[Pixel coordinate grounding data]
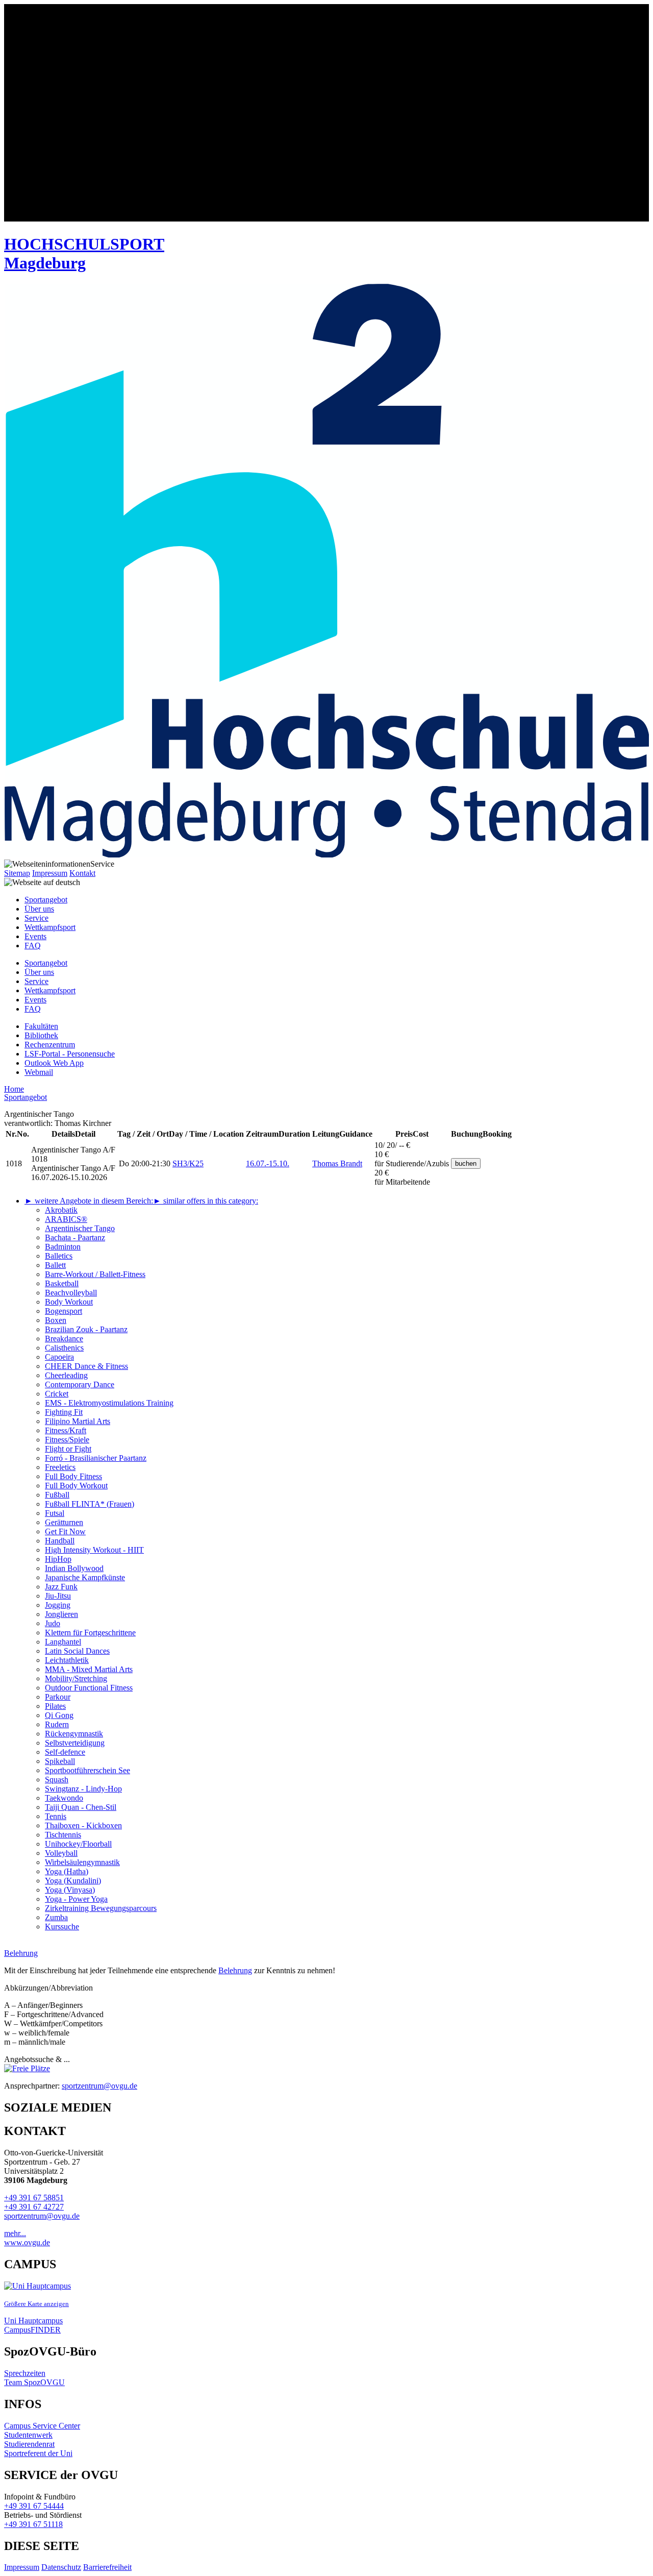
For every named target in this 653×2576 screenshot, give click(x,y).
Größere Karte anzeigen (36, 2304)
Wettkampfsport (50, 927)
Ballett (55, 1265)
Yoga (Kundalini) (73, 1880)
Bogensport (63, 1311)
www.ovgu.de (27, 2242)
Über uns (39, 908)
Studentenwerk (28, 2435)
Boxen (55, 1320)
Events (35, 936)
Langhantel (63, 1641)
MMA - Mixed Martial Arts (89, 1669)
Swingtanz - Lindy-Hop (83, 1788)
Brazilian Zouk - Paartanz (86, 1329)
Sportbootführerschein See (87, 1770)
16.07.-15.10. (267, 1163)
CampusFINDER (32, 2329)
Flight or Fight (68, 1448)
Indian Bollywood (74, 1568)
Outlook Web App (54, 1063)
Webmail (38, 1072)
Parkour (57, 1696)
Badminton (63, 1246)
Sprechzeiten (24, 2373)
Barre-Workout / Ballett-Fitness (95, 1274)
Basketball (62, 1283)
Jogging (57, 1605)
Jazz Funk (61, 1586)
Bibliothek (41, 1035)
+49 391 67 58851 (34, 2197)
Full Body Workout (76, 1485)
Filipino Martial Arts (77, 1421)
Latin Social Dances (77, 1651)
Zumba (56, 1917)
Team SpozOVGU (34, 2382)
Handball (59, 1540)
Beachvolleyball (71, 1292)
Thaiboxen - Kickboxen (83, 1825)
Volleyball (61, 1853)
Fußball (57, 1494)
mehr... (15, 2233)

**EXERCISE GOAL**
Give the data again exactly as it appears, but without any images.

**PROBLEM SOLUTION**
For every named target in this 653×2576 screenshot, give click(x,y).
Größere Karte anzeigen (36, 2304)
Wettkampfsport (50, 927)
Ballett (55, 1265)
Yoga (Kundalini) (73, 1880)
Bogensport (63, 1311)
www.ovgu.de (27, 2242)
Über uns (39, 908)
Studentenwerk (28, 2435)
Boxen (55, 1320)
Events (35, 936)
Langhantel (63, 1641)
MMA - Mixed Martial Arts (89, 1669)
Swingtanz - Lindy-Hop (83, 1788)
Brazilian Zouk - Paartanz (86, 1329)
Sportbootführerschein See (87, 1770)
16.07.-15.10. (267, 1163)
CampusFINDER (32, 2329)
Flight or Fight (68, 1448)
Indian Bollywood (74, 1568)
Outlook Web App (54, 1063)
Webmail (38, 1072)
Parkour (57, 1696)
Badminton (63, 1246)
Sprechzeiten (24, 2373)
Barre-Workout / Ballett-Fitness (95, 1274)
Basketball (62, 1283)
Jogging (57, 1605)
Jazz Funk (61, 1586)
Bibliothek (41, 1035)
+49 391 67 58851 (34, 2197)
Full Body Workout (76, 1485)
Filipino Martial Arts (77, 1421)
Latin Social Dances (77, 1651)
Zumba (56, 1917)
Team SpozOVGU (34, 2382)
Handball (59, 1540)
Beachvolleyball (71, 1292)
Thaiboxen - Kickboxen (83, 1825)
Volleyball (61, 1853)
Fußball (57, 1494)
mehr... (15, 2233)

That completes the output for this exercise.